TASK TO COMPLETE: Reproduce everything in the passage about Mounir al-Cheikh from "Not much. The" down to "in Khiam prison.", word for word.

PASSAGE TO READ:

Not much. The first time these parties heard of Mounir al-Cheikh was in the media. But it doesn’t matter. They have projected everything onto him: the collaboration with Israel, the fighting in South Lebanon, the cases of torture that took place in Khiam prison.

“We blocked the roads to Abdeh and Minyeh because we have martyrs and missing people,” says Moussa Tohmeh, a member of the Baath Party’s central command. “What right does the state have to allow this? This man fought against Lebanon, he defended the Israelis.”

Yet, in 2011, Parliament passed a law, proposed by the Free Patriotic Movement (FPM) and supported by the Lebanese Forces (LF) and the Kataeb, providing for a safe return for those who did not play an active role in the SLA, and a fair trial for those considered collaborators.

The implementation decrees for the law have yet to see the light of day due to opposition from Hezbollah.

Data items

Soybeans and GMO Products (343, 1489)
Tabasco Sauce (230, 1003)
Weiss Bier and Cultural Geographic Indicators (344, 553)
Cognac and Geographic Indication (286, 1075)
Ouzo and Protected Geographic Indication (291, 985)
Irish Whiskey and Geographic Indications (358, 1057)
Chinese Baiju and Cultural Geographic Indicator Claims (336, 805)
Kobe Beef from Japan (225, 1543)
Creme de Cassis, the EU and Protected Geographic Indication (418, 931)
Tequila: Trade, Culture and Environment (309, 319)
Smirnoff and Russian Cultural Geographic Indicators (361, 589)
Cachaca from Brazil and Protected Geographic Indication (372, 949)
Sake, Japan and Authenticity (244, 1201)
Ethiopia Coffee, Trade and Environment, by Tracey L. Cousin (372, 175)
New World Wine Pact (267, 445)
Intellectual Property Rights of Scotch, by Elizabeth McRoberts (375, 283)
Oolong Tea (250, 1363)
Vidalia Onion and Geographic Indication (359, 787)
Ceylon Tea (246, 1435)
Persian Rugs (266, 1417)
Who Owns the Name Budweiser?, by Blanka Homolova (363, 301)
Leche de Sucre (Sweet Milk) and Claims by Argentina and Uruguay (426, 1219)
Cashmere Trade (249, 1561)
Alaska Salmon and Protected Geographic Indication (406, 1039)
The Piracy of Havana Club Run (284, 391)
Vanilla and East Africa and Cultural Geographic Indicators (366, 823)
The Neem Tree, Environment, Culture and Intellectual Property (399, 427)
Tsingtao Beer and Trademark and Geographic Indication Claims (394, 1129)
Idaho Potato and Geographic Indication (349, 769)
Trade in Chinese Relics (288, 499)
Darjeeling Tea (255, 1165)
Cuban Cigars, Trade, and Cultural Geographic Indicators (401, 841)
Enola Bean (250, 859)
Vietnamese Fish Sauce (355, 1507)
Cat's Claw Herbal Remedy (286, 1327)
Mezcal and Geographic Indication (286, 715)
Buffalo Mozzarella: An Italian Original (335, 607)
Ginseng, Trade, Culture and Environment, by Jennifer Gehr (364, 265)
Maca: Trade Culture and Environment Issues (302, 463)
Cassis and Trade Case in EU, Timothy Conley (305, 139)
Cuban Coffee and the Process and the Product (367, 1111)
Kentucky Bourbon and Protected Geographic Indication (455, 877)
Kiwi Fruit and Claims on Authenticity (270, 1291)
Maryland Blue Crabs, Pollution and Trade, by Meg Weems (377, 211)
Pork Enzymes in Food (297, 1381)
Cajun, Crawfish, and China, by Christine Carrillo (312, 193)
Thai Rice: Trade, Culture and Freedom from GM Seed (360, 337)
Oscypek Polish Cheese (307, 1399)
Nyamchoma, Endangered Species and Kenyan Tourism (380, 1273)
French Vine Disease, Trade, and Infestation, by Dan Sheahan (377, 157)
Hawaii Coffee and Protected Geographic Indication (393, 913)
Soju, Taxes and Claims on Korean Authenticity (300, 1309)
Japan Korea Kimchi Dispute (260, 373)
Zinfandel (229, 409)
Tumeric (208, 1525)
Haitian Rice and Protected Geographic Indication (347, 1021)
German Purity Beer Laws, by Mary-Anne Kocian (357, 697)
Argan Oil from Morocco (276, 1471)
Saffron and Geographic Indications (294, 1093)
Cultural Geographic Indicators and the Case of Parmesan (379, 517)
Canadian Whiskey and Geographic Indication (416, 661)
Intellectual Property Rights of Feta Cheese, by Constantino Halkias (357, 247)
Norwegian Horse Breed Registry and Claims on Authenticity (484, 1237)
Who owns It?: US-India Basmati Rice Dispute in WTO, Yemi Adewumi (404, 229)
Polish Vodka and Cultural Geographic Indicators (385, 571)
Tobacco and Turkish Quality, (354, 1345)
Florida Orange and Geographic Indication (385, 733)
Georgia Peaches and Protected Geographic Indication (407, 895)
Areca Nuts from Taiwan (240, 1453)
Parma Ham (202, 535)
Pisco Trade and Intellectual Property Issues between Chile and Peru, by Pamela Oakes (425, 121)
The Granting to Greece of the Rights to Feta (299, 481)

SOLUTION:
Not much. The first time these parties heard of Mounir al-Cheikh was in the media. But it doesn’t matter. They have projected everything onto him: the collaboration with Israel, the fighting in South Lebanon, the cases of torture that took place in Khiam prison.